= RECORDS PROVIDED =
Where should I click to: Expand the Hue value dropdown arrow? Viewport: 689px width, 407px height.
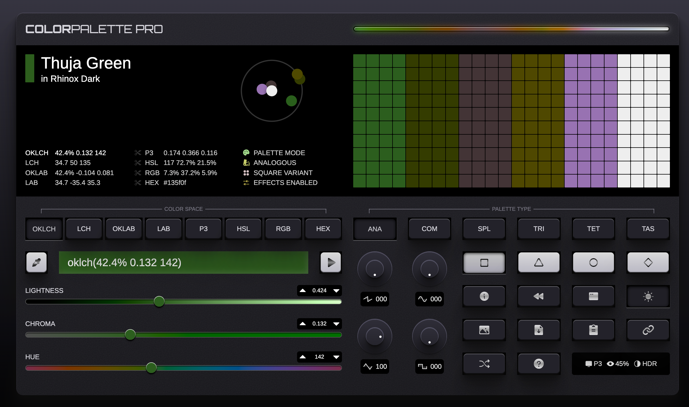point(336,357)
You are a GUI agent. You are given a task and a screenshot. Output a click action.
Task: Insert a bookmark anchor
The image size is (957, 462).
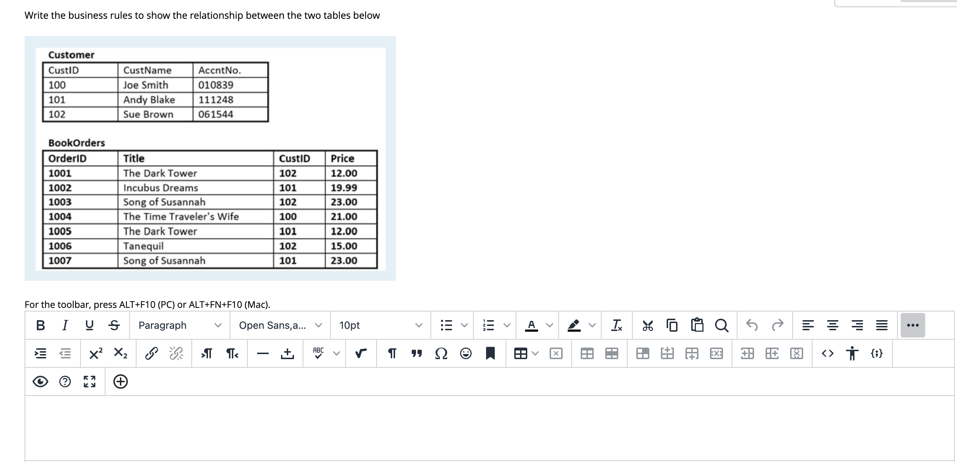point(490,353)
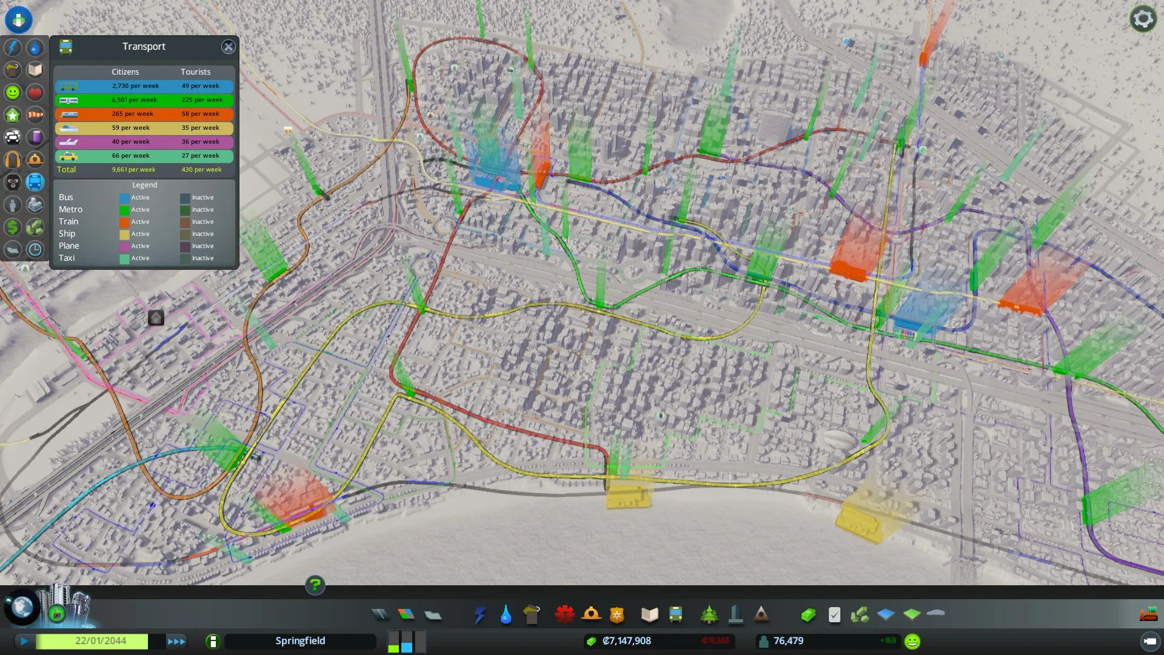Open the Economy money panel
Viewport: 1164px width, 655px height.
627,641
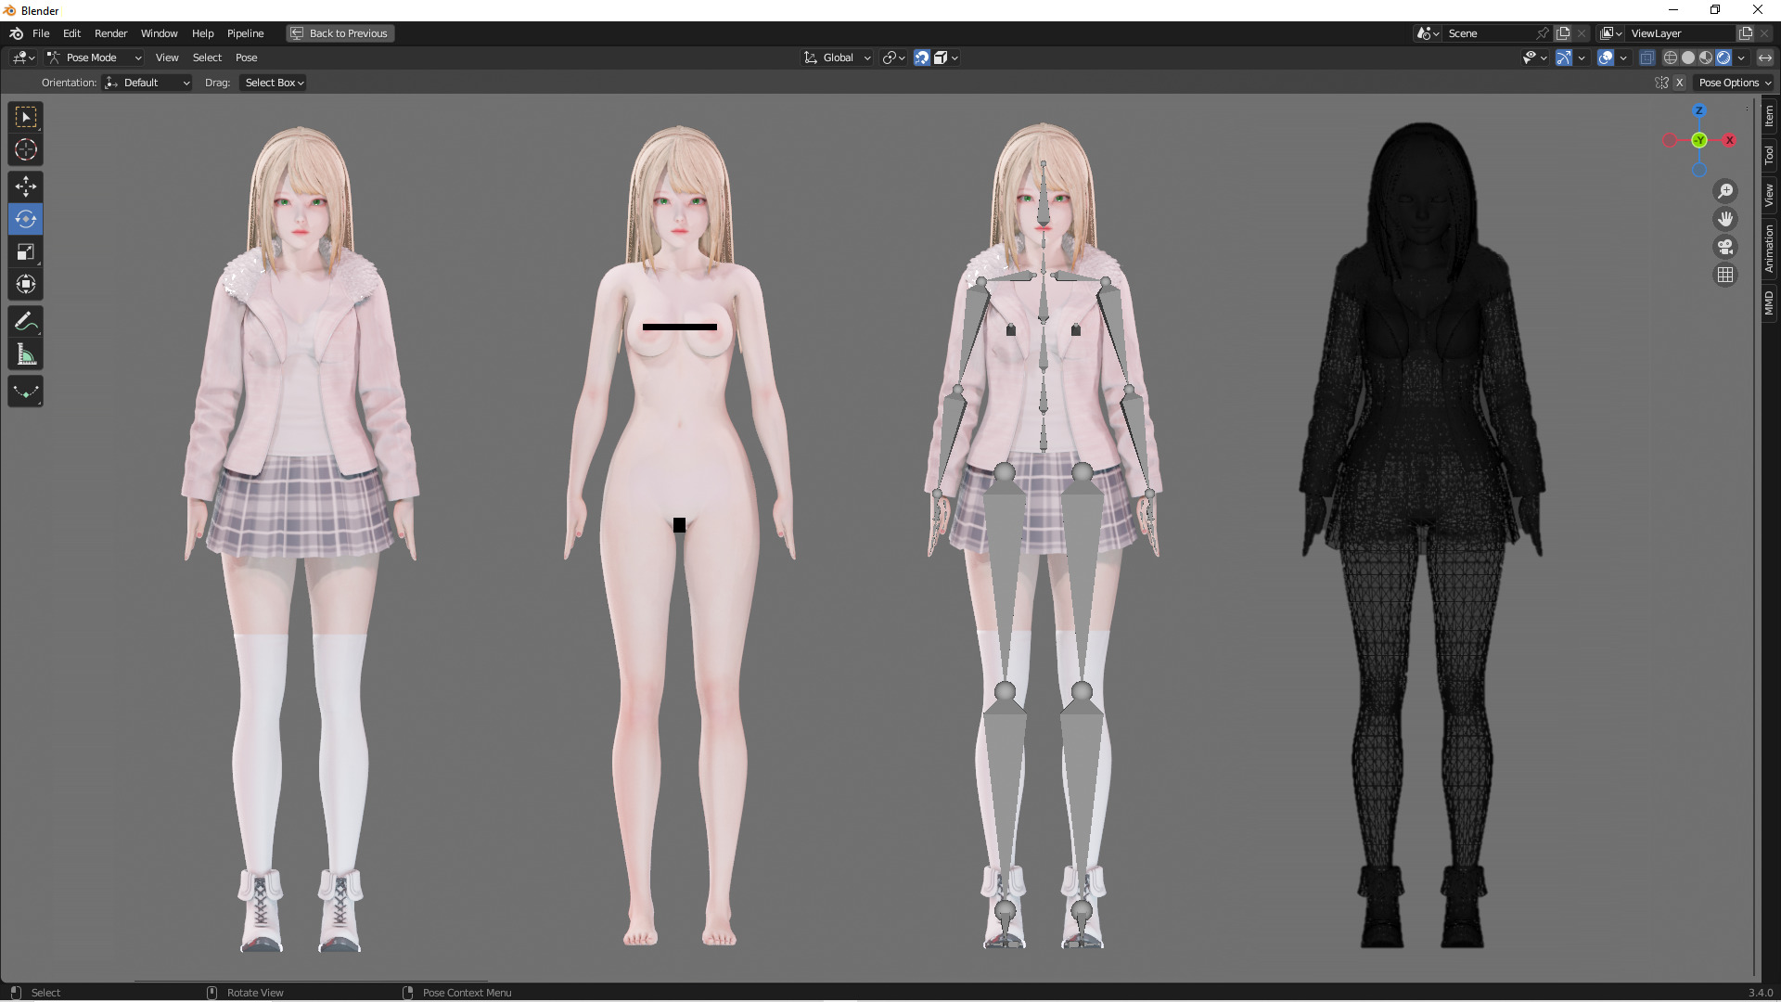The height and width of the screenshot is (1002, 1781).
Task: Toggle X-Ray display mode
Action: [1646, 58]
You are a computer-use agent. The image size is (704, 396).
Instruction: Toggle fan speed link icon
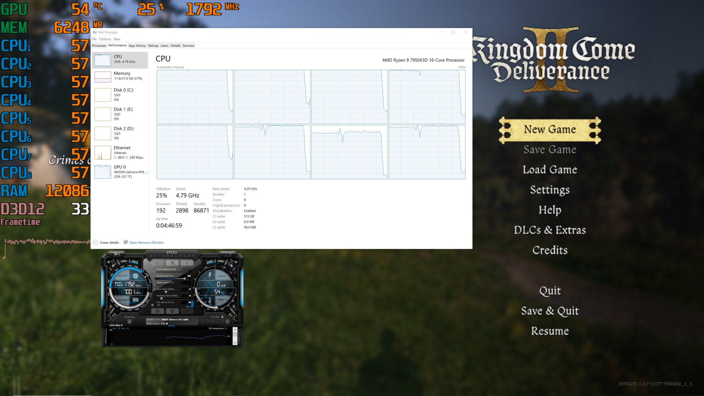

= PROBLEM =
Please copy the data shown above, line by line and exactly, omitting the images.

= ANSWER SPACE =
Where should I click to: Expand the Hue value dropdown arrow? Viewport: 689px width, 407px height.
point(336,357)
You are a GUI agent. You are given a task and a screenshot. Output a click action.
Task: Insert a bookmark anchor
The image size is (957, 462).
point(490,353)
Open the Economy money panel
Viewport: 1164px width, 655px height.
627,641
The height and width of the screenshot is (1002, 1781).
Task: Toggle X-Ray display mode
Action: [1646, 58]
You are a computer-use agent. The image size is (704, 396).
Instruction: Toggle fan speed link icon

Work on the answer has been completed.